Exercise
Pull every line containing "help" out of the listing below.

Material provided
++++++++
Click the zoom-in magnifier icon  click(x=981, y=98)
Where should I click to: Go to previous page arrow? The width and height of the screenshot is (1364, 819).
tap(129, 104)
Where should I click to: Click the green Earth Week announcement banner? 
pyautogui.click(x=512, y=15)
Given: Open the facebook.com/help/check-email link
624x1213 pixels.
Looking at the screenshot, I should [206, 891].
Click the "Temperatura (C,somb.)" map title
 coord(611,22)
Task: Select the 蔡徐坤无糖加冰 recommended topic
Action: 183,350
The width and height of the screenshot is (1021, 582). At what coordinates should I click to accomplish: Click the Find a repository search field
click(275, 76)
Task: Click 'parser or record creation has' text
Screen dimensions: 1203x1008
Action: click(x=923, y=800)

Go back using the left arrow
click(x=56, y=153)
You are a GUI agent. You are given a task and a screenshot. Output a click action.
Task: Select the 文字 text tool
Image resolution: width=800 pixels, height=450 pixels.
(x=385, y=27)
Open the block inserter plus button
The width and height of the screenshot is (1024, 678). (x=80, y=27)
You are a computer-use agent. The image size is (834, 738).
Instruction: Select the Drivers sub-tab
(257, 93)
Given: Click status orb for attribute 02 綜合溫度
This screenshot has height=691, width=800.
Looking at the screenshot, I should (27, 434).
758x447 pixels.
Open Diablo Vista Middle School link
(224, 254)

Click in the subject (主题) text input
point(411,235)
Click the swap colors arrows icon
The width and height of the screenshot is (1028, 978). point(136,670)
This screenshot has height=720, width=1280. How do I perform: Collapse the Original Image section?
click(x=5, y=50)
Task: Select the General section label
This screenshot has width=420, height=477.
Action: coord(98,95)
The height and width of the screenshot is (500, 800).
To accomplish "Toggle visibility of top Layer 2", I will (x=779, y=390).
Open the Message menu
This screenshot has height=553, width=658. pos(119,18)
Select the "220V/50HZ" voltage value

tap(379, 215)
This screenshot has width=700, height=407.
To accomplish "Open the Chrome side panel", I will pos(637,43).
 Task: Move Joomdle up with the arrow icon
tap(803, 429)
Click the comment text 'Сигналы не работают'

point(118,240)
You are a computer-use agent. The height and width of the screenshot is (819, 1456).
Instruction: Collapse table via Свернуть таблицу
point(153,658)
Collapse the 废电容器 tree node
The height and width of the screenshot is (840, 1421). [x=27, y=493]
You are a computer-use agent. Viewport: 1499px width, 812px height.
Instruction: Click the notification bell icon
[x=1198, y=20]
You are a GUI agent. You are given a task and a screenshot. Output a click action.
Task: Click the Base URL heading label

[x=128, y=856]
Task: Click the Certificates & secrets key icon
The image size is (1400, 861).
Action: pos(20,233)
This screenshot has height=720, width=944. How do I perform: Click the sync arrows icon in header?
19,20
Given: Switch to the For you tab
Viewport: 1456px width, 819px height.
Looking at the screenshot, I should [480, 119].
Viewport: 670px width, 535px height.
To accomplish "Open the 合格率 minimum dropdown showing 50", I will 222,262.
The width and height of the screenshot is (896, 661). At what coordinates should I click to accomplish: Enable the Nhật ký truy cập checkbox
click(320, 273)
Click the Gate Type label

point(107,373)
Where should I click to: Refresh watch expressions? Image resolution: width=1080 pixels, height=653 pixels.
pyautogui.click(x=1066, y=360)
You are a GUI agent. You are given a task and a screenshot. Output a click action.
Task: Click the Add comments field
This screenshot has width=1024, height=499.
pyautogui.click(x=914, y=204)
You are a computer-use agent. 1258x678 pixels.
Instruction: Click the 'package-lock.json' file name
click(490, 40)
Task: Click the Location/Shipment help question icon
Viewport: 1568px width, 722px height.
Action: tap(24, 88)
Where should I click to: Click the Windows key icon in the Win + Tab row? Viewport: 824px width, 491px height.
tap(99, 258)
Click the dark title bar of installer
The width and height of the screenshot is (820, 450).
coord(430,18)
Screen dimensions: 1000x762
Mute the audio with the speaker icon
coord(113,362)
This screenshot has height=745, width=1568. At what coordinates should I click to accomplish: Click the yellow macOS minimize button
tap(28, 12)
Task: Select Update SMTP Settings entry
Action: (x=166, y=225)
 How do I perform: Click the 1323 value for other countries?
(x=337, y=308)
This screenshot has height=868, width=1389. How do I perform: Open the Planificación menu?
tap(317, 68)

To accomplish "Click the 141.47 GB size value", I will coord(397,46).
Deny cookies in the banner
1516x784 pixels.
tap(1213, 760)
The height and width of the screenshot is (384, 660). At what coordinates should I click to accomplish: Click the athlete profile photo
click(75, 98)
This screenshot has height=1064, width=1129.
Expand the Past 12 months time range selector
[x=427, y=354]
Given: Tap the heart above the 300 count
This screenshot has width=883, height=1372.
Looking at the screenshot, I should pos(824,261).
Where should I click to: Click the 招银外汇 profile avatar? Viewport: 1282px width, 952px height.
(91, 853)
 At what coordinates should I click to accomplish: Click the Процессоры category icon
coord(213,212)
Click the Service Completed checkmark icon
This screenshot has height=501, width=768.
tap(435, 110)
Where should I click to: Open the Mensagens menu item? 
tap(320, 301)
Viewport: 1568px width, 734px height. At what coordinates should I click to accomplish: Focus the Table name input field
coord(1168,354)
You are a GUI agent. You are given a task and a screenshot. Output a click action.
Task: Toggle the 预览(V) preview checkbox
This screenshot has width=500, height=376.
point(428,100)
++++++++
Your response
Given: Open the facebook.com/help/check-email link
Task: Click the Location/Shipment help question icon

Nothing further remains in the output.